Some say that digestion starts in the mouth when the food begins to mix with saliva. Whereas this is true, I believe that it begins before the food even enters our mouth. Our PERCEPTION of what we eat will significantly affect how our body processes and absorbs the nutrients. If you eat when stressed, emotional, or under distress… your digestion will take a hit regardless of how pure the food is that you are eating. Our brain interprets what we are going through at the very moment we eat, which I honestly believe alters the function of our digestion but also our taste buds.

Our experience with food is affected not only by our current emotional state, but also by a food’s temperature, smell, texture, even our past experiences with the food, and how our brain interprets all of this information. Our food preferences are rooted in what is familiar: what we grew up eating, what our environment offered, and what we learned looking around at “others’” plates.  And, let’s face it, what our taste buds prefer to eat profoundly influences our health.

Taste Bud Hacker

I want to think of myself as a “tastebud hacker!” meaning that I plan to create recipes to get your taste buds excited, to make your food memorable, and let’s never forget – nutritious. When we eat processed junk food,  it can please our taste buds but often leave us feeling “hungrier still.” Think about it, have you ever sat down with a bag of potato chips, and when the bag was empty, it left you craving for more? It is my opinion that it happens because our bodies are not satiated enough with nutrients. I hear people talk about “empty calories,” but I think it all boils down to “empty nutrients.”

These Pumpkin Pie Spiced Walnuts are sure to satiate you. They will fill your tummy with a wholesome yumminess, and it will charge your nutrition batteries. I realize that I use coconut sugar in this recipe, but I want you to keep the following in mind… Walnuts and olive oil are healthy fats that will signal your brain that it is content, happy, and will leave you feeling full quicker.
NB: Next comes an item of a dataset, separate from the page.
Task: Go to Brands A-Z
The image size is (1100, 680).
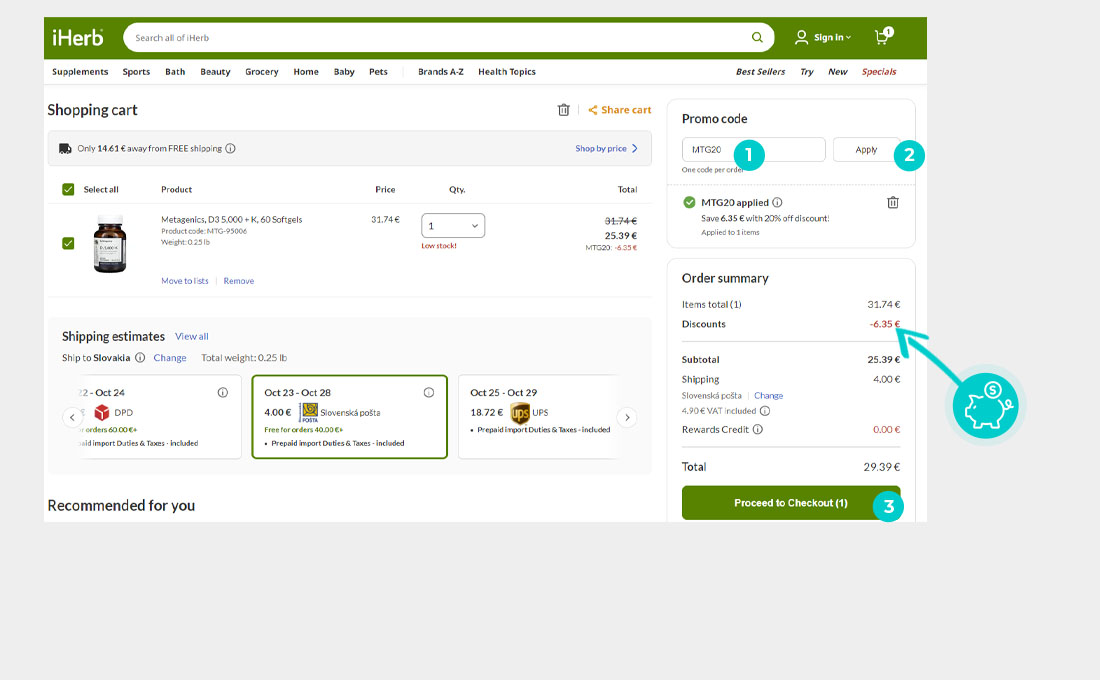Action: pyautogui.click(x=441, y=72)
The coconut sugar can be replaced with Stevia or Markus Sweet if you wish to reduce your sugar intake. The end flavor will be slightly different from what I created, but your insulin levels may be happier with you. And I guess I must state the obvious… these spiced nuts are a treat, a snack, and are meant to be enjoyed in moderation.
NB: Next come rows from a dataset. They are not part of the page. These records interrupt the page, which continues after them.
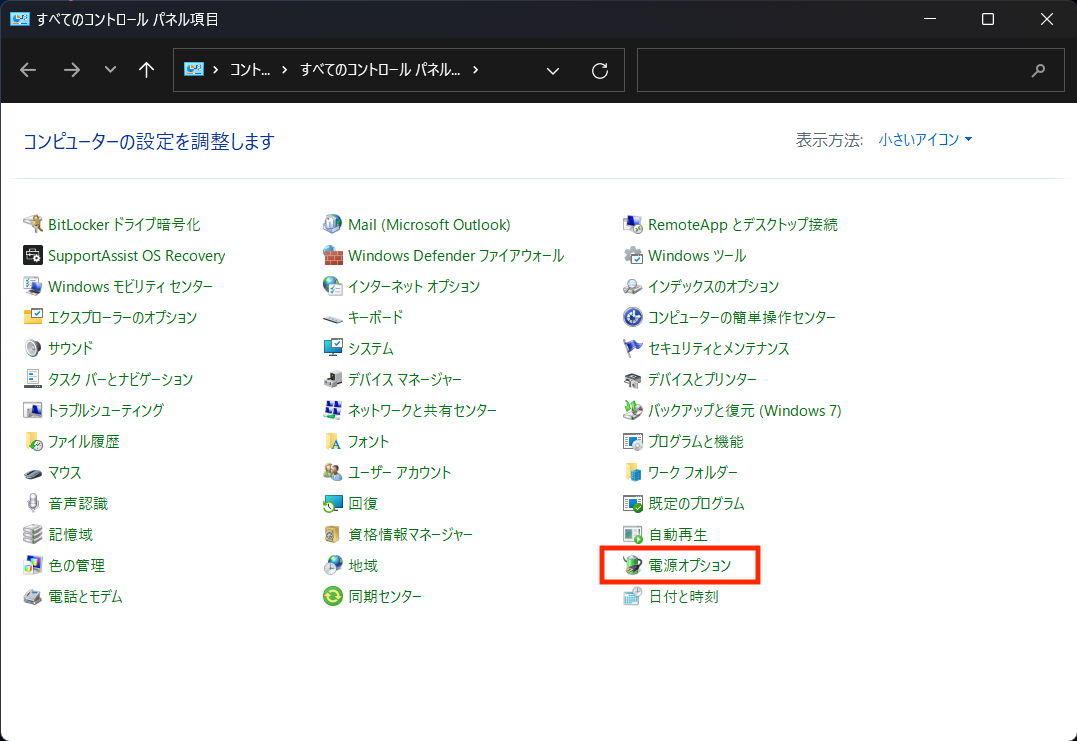1077x741 pixels.
Task: Click the BitLocker drive encryption icon
Action: (x=33, y=225)
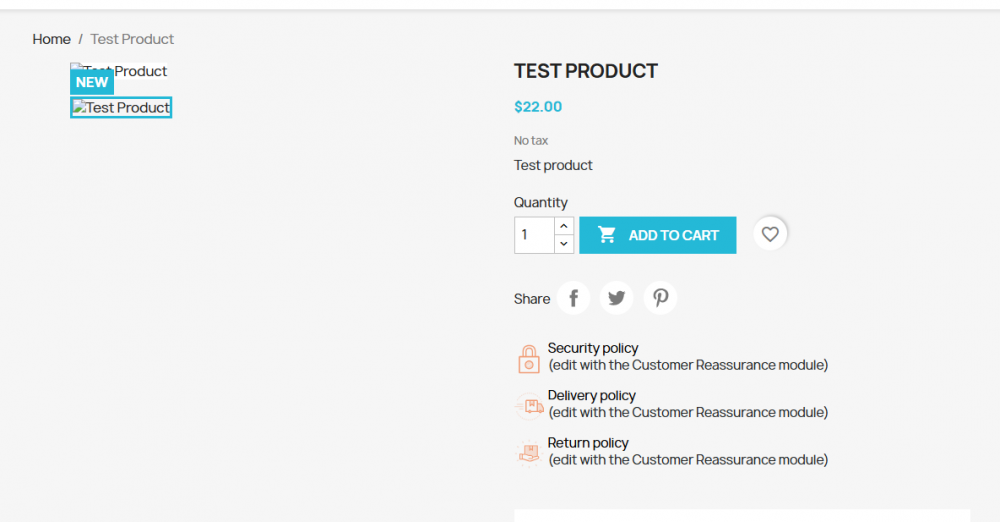Click the Security policy lock icon
This screenshot has height=522, width=1000.
[529, 358]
Well, let’s get our aprons on, dirty some dishes, and create some delicious and nutritious foods! Many blessings, amie sue


  • 4 cups walnuts, soaked
  • 3-4 Tbsp Extra-Virgin Olive Oil
  • 1 Tbsp pumpkin pie spice
  • 1/2 tsp sea salt
  • 1/8 tsp stevia (or 1/4 cup coconut sugar)


  1. In a large mixing bowl, whisk the oil, pumpkin pie spice, salt, and sweetener of choice together.
    • By mixing all the spices with the oil, it will ensure that the walnuts are evenly coated.
    • You can replace the coconut sugar with Stevia if you are looking to reduce sugars. Taste test to make sure they hit the perfect level of sweetness for you.
  2. Add the walnuts and toss with your fingers until the nuts are thoroughly coated.
  3. Dehydrate at 145 degrees (F) for 1 hour, then reduce to 115 degrees (F) for about 12 hours
    • You can also bake these at 250 degrees (F) for 2 hours or until dry and golden.
  4. Store in an air-tight container (preferably glass) for 1-2 weeks. These can also be kept in the freezer for several months.
  5. These spiced walnuts are not “dry” to the touch. Due to the oil, they will leave some finger-licking goodness behind.